I was buffeted by strong gusts of vertigo and anti-climax. I had made an existential leap, but maybe it was a leap into the void à la Gloucester, over a cliff-edge that loomed only in my head. When at last I could pull air back into my flattened lungs, I was all too obviously the person I had been before. Less was changed than fear had promised.

Everything would be all right. During the night Dad had second thoughts about this. Under the first impact of the news his concern had been to reassure me, but overnight he had looked at things from other points of view and revised his conclusions. He brought me tea, an indication in itself that he had slept badly, or at least woken early. He had his pipe between his teeth, an ex-smoker’s stratagem to ward off oral craving. According to Mum he ground his teeth in his sleep, and if he was going to be grinding them during the day it made sense to erode a replaceable object rather than the fretting mechanism itself. In the same way it’s sensible to introduce a pencil between the jaws of an epileptic in spasm.
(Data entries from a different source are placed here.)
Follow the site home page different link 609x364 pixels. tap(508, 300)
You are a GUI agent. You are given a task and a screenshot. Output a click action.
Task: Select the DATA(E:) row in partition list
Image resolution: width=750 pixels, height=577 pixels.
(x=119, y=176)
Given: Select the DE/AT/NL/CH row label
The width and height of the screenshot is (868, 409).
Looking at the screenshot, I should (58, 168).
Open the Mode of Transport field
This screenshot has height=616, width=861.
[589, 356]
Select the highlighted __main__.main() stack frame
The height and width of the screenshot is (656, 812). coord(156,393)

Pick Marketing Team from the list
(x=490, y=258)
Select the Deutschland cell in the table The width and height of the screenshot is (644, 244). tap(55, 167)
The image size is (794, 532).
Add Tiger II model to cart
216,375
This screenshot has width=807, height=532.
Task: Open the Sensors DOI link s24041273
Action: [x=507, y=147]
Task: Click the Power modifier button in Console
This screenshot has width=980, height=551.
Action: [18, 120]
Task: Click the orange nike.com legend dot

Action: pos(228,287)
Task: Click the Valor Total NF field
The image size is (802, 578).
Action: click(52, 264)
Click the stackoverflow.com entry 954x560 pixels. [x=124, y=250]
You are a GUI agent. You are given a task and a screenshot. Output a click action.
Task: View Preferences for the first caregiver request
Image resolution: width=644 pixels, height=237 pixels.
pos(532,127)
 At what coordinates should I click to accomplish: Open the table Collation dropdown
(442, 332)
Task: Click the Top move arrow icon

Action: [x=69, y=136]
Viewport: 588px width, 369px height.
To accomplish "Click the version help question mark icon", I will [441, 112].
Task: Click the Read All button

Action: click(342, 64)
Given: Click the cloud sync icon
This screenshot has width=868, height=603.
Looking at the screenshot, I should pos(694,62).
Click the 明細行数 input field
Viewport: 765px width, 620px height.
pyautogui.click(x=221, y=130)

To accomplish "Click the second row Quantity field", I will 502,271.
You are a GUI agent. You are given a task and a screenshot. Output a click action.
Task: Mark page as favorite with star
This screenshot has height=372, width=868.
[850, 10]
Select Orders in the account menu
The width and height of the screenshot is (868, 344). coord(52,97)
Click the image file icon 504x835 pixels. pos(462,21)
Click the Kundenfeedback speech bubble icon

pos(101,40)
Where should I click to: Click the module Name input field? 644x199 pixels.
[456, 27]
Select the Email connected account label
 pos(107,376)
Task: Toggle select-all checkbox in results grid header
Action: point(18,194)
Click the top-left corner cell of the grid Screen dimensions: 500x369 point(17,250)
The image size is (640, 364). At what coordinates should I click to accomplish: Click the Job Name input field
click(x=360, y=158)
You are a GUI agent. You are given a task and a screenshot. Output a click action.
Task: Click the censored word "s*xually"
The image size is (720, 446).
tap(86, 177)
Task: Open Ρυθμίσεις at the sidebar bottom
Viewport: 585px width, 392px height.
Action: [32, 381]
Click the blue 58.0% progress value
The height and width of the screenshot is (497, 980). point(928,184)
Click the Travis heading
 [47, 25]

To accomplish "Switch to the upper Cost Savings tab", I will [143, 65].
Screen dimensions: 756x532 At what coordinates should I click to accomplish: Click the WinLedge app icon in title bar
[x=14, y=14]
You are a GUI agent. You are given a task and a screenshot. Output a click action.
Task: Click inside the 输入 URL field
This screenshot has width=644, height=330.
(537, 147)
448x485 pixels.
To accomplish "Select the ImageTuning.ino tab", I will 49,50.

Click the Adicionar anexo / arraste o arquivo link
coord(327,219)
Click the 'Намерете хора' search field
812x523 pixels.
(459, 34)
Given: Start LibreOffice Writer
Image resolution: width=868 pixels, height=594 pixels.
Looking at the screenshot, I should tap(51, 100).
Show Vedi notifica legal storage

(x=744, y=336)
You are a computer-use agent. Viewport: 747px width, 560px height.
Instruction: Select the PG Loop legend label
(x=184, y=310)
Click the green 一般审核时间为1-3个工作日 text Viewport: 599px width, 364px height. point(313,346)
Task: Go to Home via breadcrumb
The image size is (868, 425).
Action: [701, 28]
It may be that at this point Dad was torn between the dangers of speaking his mind and the pain of biting his tongue. Overnight he had come up with a number of arguments to prove me wrong. He would argue every step of the way, he would (as lawyers say) ‘put it to me’ that I was mistaken about what I thought I wanted.

In normal life Dad didn’t do self-catering. He would indicate his needs by saying: ‘I wouldn’t mind a cup of tea, if you’re making one.’ Now he was playing an unaccustomed role, though he sent a signal, with the teabag left in the mug, that there were limits to mollycoddling.

As a general thing, the mollycoddling went the other way. Some household tasks would be evenly divided. He would attend to the kitchen range and I would clean out the grate and lay a new fire in the sitting room. But if food was going to pass Dad’s lips it would be me preparing it. At some stage I hoped that Dad would see the irony of warning me against unmasculine behaviour while expecting me to cook and serve his meals. He liked to be waited on, even in small matters like the clicking of tiny saccharine pellets from a dispenser into his tea.

In any case, kitchen tasks would demand energy that should be devoted to preparing his case. This was a lawyer after all, not only a lawyer but a judge, and the case was closed only when he said so. Our few days together turned into a courtroom drama rather than a soap opera, a long cross-examination broken by domestic routines. An actual day in court would be interrupted by lunch, possibly by a conference in chambers. This more free-wheeling inquisition was interrupted by me making Dad coffee or an omelette, maybe pork chops with gravy and carrots.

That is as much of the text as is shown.